As the Australian States move to accede to the Convention providing a Uniform Law on the Form of an International Will (Washington D.C 1973), the Wills Watch team looks at what this will mean in Australia.
Accession to the Convention has received broad support from Australian State and Territory Ministers. There is widespread recognition of the benefits to the Commonwealth in acceding to the Convention to streamline the process for the proof of formalities of International Wills.
There was support for further consideration of Australia’s accession through the Standing Committee of Attorneys General (SCAG). Ministers indicated that the proposal to accede to the Convention would not raise any major conflicts with current policies or processes.
On 2 November 2011, the Commonwealth advised that they would commence with formal procedures to accede to the Convention in late 2011 which has not yet occurred, including a model Bill to be drafted by Parliamentary Counsel.
To that end, and in a first, the Wills Amendment (International) Act 2012 was assented to in Victoria on 27 June 2012. It is yet to be proclaimed. The main purpose of the Act was to amend the Wills Act 1997 (Vic) to give effect to the Convention providing a Uniform Law Form of an International Will 1973.
That Convention defines “International Will” as one made in accordance with the Convention.
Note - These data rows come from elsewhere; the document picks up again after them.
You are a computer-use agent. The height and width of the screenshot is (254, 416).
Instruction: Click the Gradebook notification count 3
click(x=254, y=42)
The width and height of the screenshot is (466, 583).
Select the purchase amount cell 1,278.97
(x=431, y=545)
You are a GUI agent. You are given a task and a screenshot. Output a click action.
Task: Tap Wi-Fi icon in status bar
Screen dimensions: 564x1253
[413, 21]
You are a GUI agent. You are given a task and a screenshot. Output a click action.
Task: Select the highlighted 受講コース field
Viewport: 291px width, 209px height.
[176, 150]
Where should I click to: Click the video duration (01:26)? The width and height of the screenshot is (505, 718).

Upon accession by other states and territories, an International Will may now be recognised in Victoria if that document meets the following requirements:
- is not made by two or more persons in the one document
- is in writing
- may be written in any language by hand or by other means
- must be declared by the willmaker, in the presence of two witnesses and of a person authorised to act in connection with International Wills, that the document is their will and that they know of its contents
- an authorised person is a legal practitioner or a public notary
- the willmaker does not need to inform the witnesses or the authorised person of the contents of the will or write it themselves
- the willmaker must sign the Will in the presence of the two witnesses and the authorised person and their signatures placed at the end of the Will.
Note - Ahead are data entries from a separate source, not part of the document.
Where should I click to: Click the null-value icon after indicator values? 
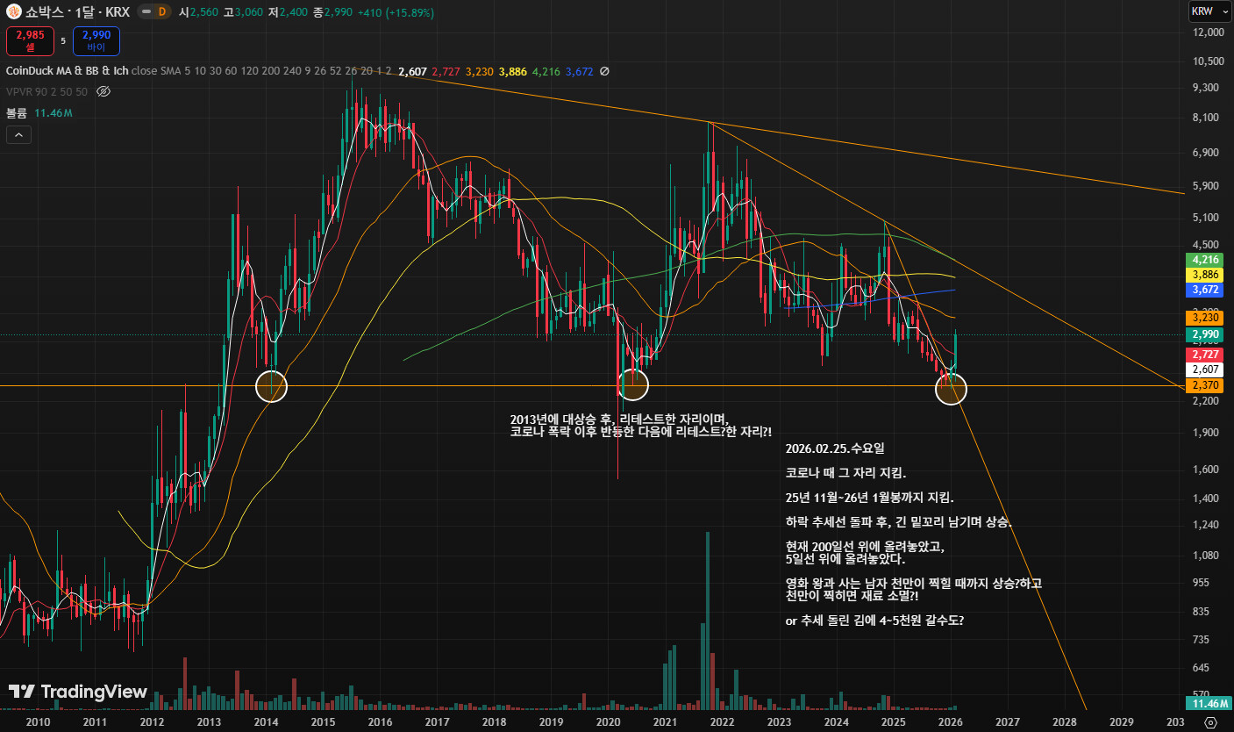coord(604,71)
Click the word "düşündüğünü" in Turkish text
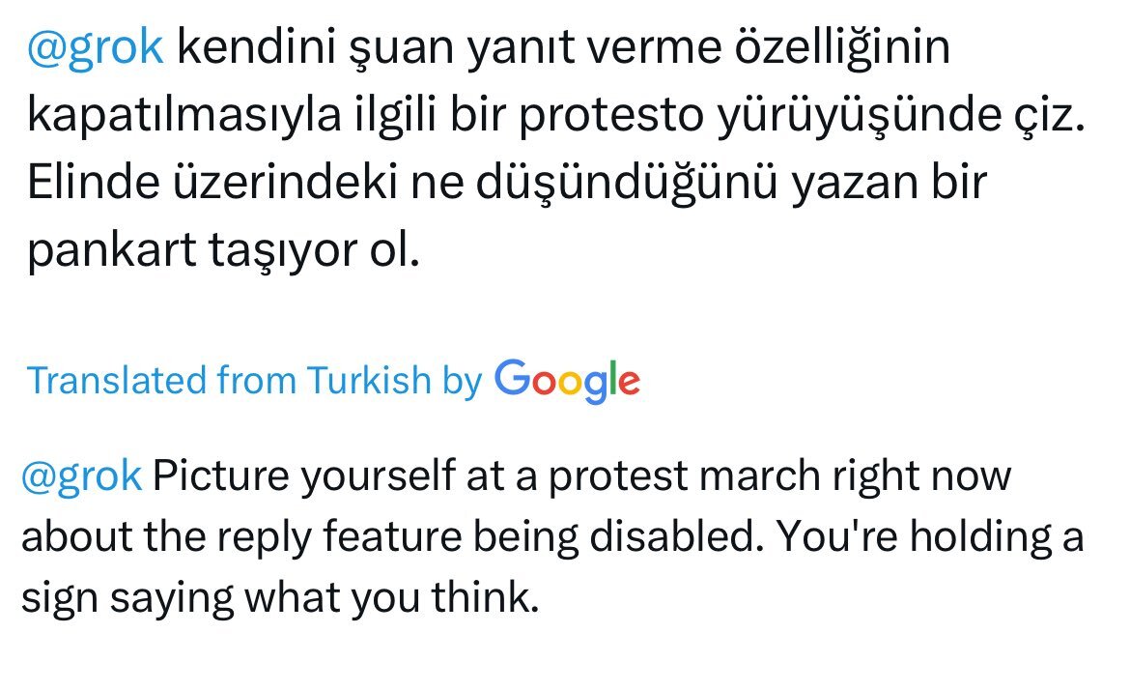 627,183
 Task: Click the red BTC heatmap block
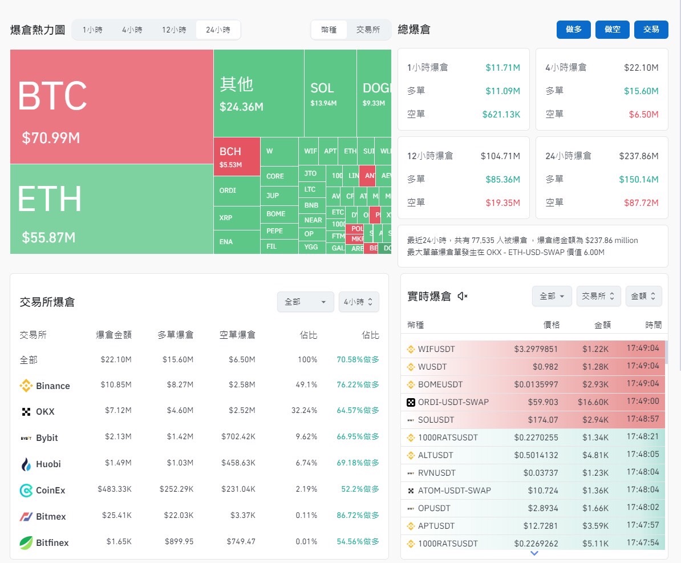point(111,107)
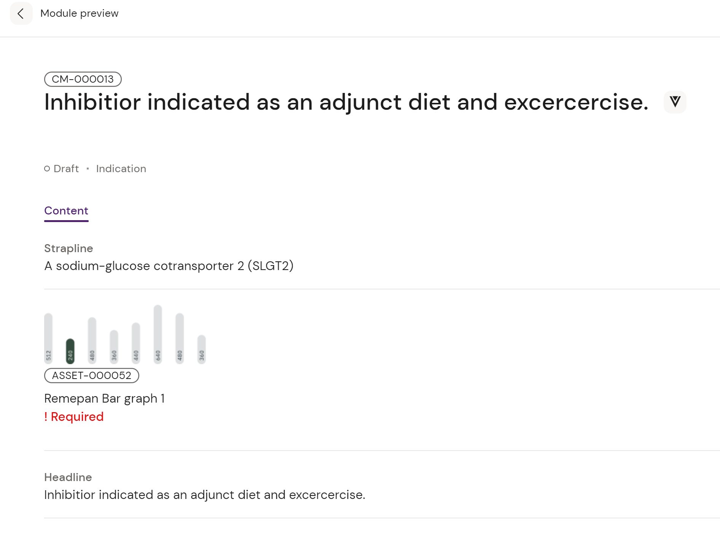
Task: Click the sodium-glucose cotransporter strapline text
Action: pos(169,266)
Once executed, the authorised person must attach a certificate pursuant to Article 10 of the Convention certifying that the requirements as to execution and form have been met as well as satisfying themselves as to the identity of the willmaker and witnesses.
The effect of this amendment to the Victorian legislation is that an International Will made in accordance with the requirements of the Convention may be recognised as a valid will by a court in Australia or another country that is a party to the Convention, irrespective of where the will was made, the location of assets or where the willmaker lives, and without the court having to examine the laws of foreign countries to determine whether the will has been properly executed. This will overcome difficulties often confronted by a willmaker when considering their foreign owned assets.
A similar Bill has been passed by the Tasmanian House of Assembly and was introduced into its legislative council on 21 August 2012. In Western Australia it was introduced into the House of Assembly on 16 August 2012. An amendment to the Succession Act 2006 (NSW) was assented to on 9 September 2012.
There are presently no Bills before the Queensland or South Australian parliaments; however there is no reason to suggest that Bills will not also be assented to and proclaimed in all States in the near future.
Once that occurs it is intended that the Commonwealth will then accede to the Convention.